With the global death toll now past two million, many governments are betting on mass vaccination to throttle the pandemic, while tightening lockdown measures at the same time.
He said over 39 million vaccine doses had been given in 49 richer states – but one poor nation had only 25 doses, stating that it was unfair for younger, healthy people in richer nations to get injections before vulnerable people in poorer countries.
So far, China, India, Russia, the UK and the US have all developed Covid vaccines, with others being made by multinational teams – like the American-German Pfizer vaccine.
Almost all of these nations have prioritised distribution to their own populations. A “me-first” approach according to the WHO boss would be self-defeating because it would push up prices and encourage hoarding.

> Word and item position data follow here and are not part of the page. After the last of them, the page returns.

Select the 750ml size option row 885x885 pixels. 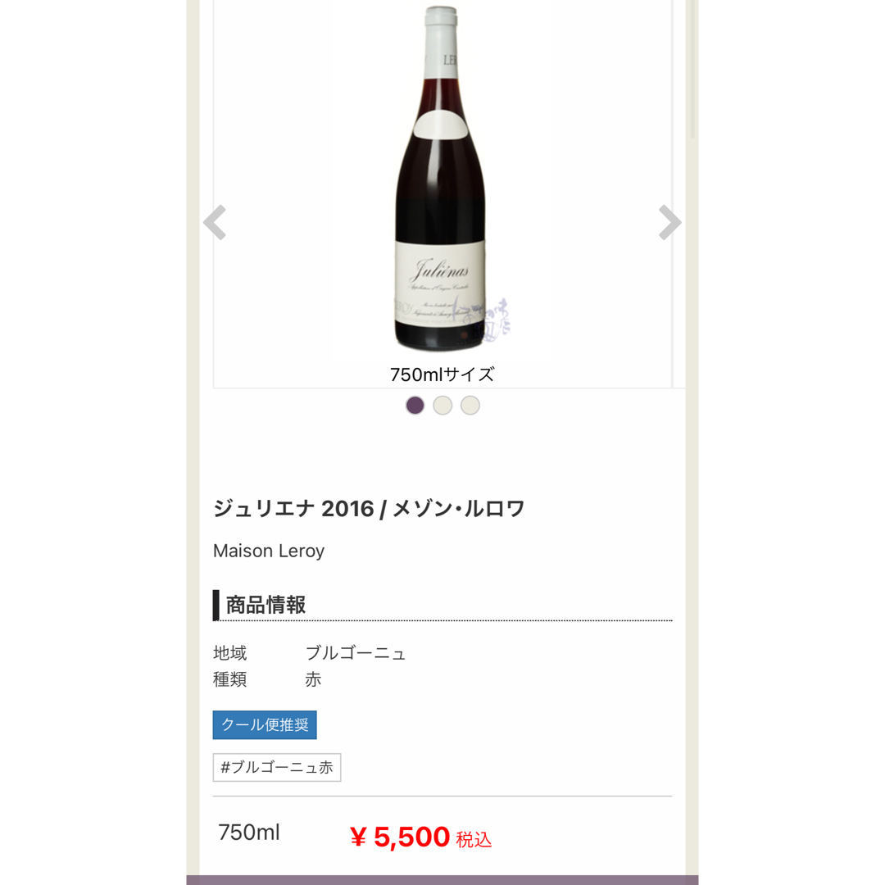pos(443,835)
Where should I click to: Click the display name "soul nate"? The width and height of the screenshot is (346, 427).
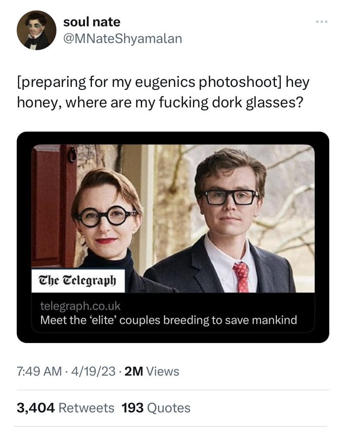[92, 22]
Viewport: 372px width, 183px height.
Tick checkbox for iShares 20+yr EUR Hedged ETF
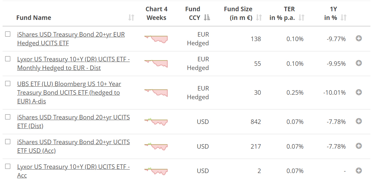pos(8,34)
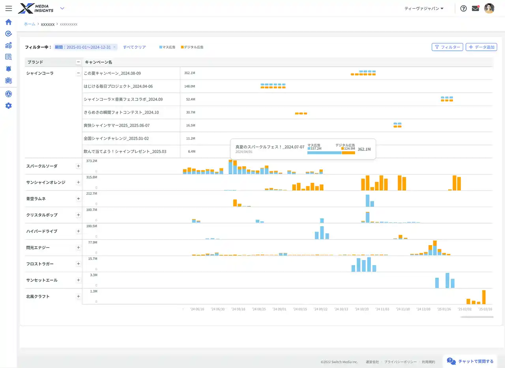Screen dimensions: 505x368
Task: Remove the 期間 filter chip
Action: click(x=114, y=47)
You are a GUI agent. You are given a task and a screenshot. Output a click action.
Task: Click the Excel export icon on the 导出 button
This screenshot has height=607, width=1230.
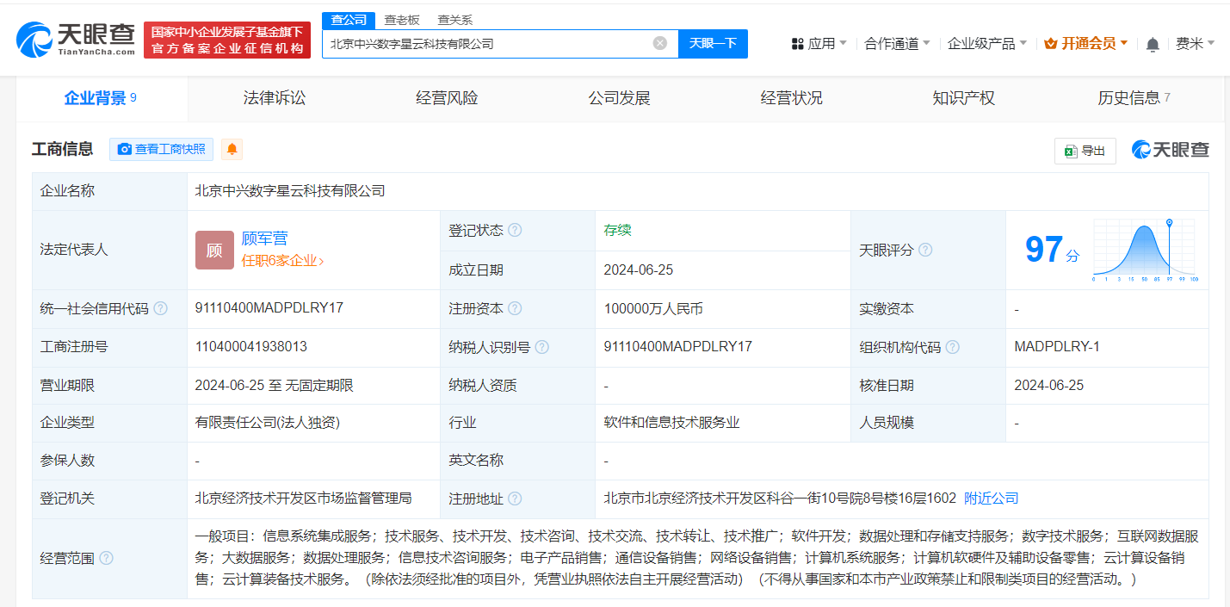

On this premise, he warned rich countries against hogging COVID-19 vaccine doses while the poorest of the world suffer.
Rather than the individual effort of countries as heightened on Monday with nationwide rollouts from Brazil and vaccination ramping up in Russia, India, Britain, France et cetera, the WHO head instead has called for a full commitment to the global vaccine-sharing scheme Covax, which is due to start rolling out next month.
He berated the subsisting approach of tackling the pandemic saying,”Ultimately, these actions will only prolong the pandemic, the restrictions needed to contain it, and human and economic suffering.
“My challenge to all member states is to ensure that by the time World Health Day arrives on 7 April, Covid-19 vaccines are being administered in every country, as a symbol of hope for overcoming both the pandemic and the inequalities that lie at the root of so many global health challenges,” Dr Tedros said.
So far, more than 180 countries have signed up to the Covax initiative, which is supported by the WHO and a group of international vaccine advocacy groups. Its aim is to unite countries into one bloc so they have more power to negotiate with drug companies.
Ninety-two countries – all of them low or middle-income – will have their vaccines paid for by a fund sponsored by donors.
“We have secured two billion doses from five producers, with options of more than one billion more doses, and we aim to start deliveries in February,” Dr Tedros disclosed.
Reacting to Tedros’ warning, UK Health Secretary Matt Hancock said: “The UK is the world’s biggest supporter, financial supporter, of the global programme to ensure access to vaccines in all countries in the world.”